Durante una breve estancia en Nueva York, en 1936, antes de su partida a España, como soldado de la República, Pablo de la Torriente Brau advirtió la fascinación que despiertan, en grandes capitales culturales de Occidente, como Nueva York y París, las revoluciones. Observaba este socialista cubano, nacido en Puerto Rico, que, en 1936, Nueva York pasaba del entusiasmo por la Revolución Cubana del 33 al entusiasmo por la República española.
“Siempre han tenido aquí indiscutible prestigio… los problemas de la Revolución Cubana; el triunfo de nuestra música, había hecho que las maracas –castañuelas ñáñigas- conquistaran Nueva York. Porque aquí, la mejor manera de obtener publicidad, es realizar algo clamoroso, terrible, inaudito. ¿Qué cosa mejor que una revolución?
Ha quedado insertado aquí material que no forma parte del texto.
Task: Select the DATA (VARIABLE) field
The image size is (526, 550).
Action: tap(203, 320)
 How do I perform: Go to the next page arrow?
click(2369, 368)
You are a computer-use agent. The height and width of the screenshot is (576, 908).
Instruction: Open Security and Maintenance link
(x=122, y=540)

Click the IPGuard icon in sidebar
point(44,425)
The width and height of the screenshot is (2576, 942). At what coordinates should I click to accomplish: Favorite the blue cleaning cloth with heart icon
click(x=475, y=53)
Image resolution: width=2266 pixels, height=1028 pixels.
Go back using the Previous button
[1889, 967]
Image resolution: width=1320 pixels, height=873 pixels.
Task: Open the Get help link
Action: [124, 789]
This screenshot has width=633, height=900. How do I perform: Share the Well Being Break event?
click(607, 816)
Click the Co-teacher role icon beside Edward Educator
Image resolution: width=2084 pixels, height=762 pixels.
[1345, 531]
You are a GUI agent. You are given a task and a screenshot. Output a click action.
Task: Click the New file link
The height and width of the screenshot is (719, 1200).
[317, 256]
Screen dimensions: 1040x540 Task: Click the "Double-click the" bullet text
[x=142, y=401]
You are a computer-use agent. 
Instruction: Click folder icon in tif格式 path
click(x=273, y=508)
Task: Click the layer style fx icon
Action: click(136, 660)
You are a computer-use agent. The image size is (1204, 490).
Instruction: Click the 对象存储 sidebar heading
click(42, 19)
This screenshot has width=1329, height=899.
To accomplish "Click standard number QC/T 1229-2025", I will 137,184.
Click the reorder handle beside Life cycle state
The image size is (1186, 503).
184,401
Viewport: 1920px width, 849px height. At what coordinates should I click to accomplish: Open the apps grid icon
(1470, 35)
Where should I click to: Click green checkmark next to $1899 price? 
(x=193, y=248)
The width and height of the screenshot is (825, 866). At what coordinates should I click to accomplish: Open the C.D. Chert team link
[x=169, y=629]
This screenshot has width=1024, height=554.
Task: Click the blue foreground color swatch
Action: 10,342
Por eso, las luchas contra Machado, con sus alardes de heroísmo y sacrificio, con sus víctimas gloriosas, con sus escenas de terror y barbarie, abrieron un mercado para todas las manifestaciones exteriores, plásticas y sonoras del pueblo de Cuba. Y los cabarets se llenaron de rumba y son, y en todas las casas, sobre el radio, se cruzaron dos maracas, como mazas heráldicas de una nueva nobleza: la nobleza sin ceremonia de la rumba y el son. Desde entonces, el yubiar de municiones de las maracas ha sido para los americanos algo así como la imagen confusa y sonora de Cuba y sus problemas. Mas ahora vendrán las castañuelas”.
Tal vez, sólo las decadencias pueden llegar a ser tan favorables a la oferta y la demanda de una cultura como las revoluciones. El ocaso del imperio austrohúngaro entre fines del siglo XIX y principios del XX o la década de los 80, en la Unión Soviética, serían dos ejemplos notables, pero no los únicos. Hoy por hoy, lo que queda de aquella “fantasía roja”, estudiada por Iván de la Nuez, en el caso de Cuba, tiene que ver, sobre todo, con la decadencia del orden revolucionario.